WRITTEN REQUEST: Copy out each line of the data below verbatim, keeping every character and line break unchanged.

==== DATA SHOWN

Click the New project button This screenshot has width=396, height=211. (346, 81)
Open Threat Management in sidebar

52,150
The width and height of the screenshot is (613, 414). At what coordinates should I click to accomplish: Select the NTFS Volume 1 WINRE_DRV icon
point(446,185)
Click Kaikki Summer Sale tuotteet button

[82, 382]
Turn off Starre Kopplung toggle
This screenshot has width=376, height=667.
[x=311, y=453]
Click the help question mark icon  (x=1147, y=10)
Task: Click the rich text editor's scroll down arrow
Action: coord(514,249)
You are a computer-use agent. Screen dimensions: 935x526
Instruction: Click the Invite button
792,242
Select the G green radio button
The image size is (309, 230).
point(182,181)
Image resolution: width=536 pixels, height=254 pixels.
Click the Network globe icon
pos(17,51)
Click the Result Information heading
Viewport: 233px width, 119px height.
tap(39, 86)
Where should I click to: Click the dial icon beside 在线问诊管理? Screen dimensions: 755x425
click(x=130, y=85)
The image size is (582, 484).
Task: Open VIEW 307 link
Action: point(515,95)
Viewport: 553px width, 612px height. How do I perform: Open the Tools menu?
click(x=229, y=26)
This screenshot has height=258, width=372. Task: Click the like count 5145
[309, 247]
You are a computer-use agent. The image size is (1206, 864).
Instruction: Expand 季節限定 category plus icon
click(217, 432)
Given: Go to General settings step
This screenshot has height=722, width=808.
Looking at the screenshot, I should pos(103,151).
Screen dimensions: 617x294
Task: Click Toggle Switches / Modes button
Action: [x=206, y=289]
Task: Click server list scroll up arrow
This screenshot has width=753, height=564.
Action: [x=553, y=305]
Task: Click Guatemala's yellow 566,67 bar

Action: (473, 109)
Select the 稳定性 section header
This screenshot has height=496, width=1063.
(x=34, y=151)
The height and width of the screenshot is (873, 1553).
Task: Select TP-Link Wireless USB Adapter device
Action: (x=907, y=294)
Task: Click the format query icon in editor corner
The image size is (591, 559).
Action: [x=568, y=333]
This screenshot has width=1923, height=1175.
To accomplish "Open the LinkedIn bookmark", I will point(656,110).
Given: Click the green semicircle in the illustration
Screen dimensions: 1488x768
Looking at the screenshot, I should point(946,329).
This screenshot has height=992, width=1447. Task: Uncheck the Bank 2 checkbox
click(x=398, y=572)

========

OUTPUT BELOW:
Click the New project button This screenshot has width=396, height=211. (346, 81)
Open Threat Management in sidebar

52,150
The width and height of the screenshot is (613, 414). At what coordinates should I click to accomplish: Select the NTFS Volume 1 WINRE_DRV icon
point(446,185)
Click Kaikki Summer Sale tuotteet button

[82, 382]
Turn off Starre Kopplung toggle
This screenshot has width=376, height=667.
[x=311, y=453]
Click the help question mark icon  (x=1147, y=10)
Task: Click the rich text editor's scroll down arrow
Action: coord(514,249)
You are a computer-use agent. Screen dimensions: 935x526
Instruction: Click the Invite button
792,242
Select the G green radio button
The image size is (309, 230).
point(182,181)
Image resolution: width=536 pixels, height=254 pixels.
Click the Network globe icon
pos(17,51)
Click the Result Information heading
Viewport: 233px width, 119px height.
tap(39, 86)
Where should I click to: Click the dial icon beside 在线问诊管理? Screen dimensions: 755x425
click(x=130, y=85)
The image size is (582, 484).
Task: Open VIEW 307 link
Action: point(515,95)
Viewport: 553px width, 612px height. How do I perform: Open the Tools menu?
click(x=229, y=26)
This screenshot has height=258, width=372. Task: Click the like count 5145
[309, 247]
You are a computer-use agent. The image size is (1206, 864).
Instruction: Expand 季節限定 category plus icon
click(217, 432)
Given: Go to General settings step
This screenshot has height=722, width=808.
Looking at the screenshot, I should pos(103,151).
Screen dimensions: 617x294
Task: Click Toggle Switches / Modes button
Action: [x=206, y=289]
Task: Click server list scroll up arrow
This screenshot has width=753, height=564.
Action: [x=553, y=305]
Task: Click Guatemala's yellow 566,67 bar

Action: (473, 109)
Select the 稳定性 section header
This screenshot has height=496, width=1063.
(x=34, y=151)
The height and width of the screenshot is (873, 1553).
Task: Select TP-Link Wireless USB Adapter device
Action: (x=907, y=294)
Task: Click the format query icon in editor corner
The image size is (591, 559).
Action: [x=568, y=333]
This screenshot has width=1923, height=1175.
To accomplish "Open the LinkedIn bookmark", I will point(656,110).
Given: Click the green semicircle in the illustration
Screen dimensions: 1488x768
Looking at the screenshot, I should point(946,329).
This screenshot has height=992, width=1447. Task: Uncheck the Bank 2 checkbox
click(x=398, y=572)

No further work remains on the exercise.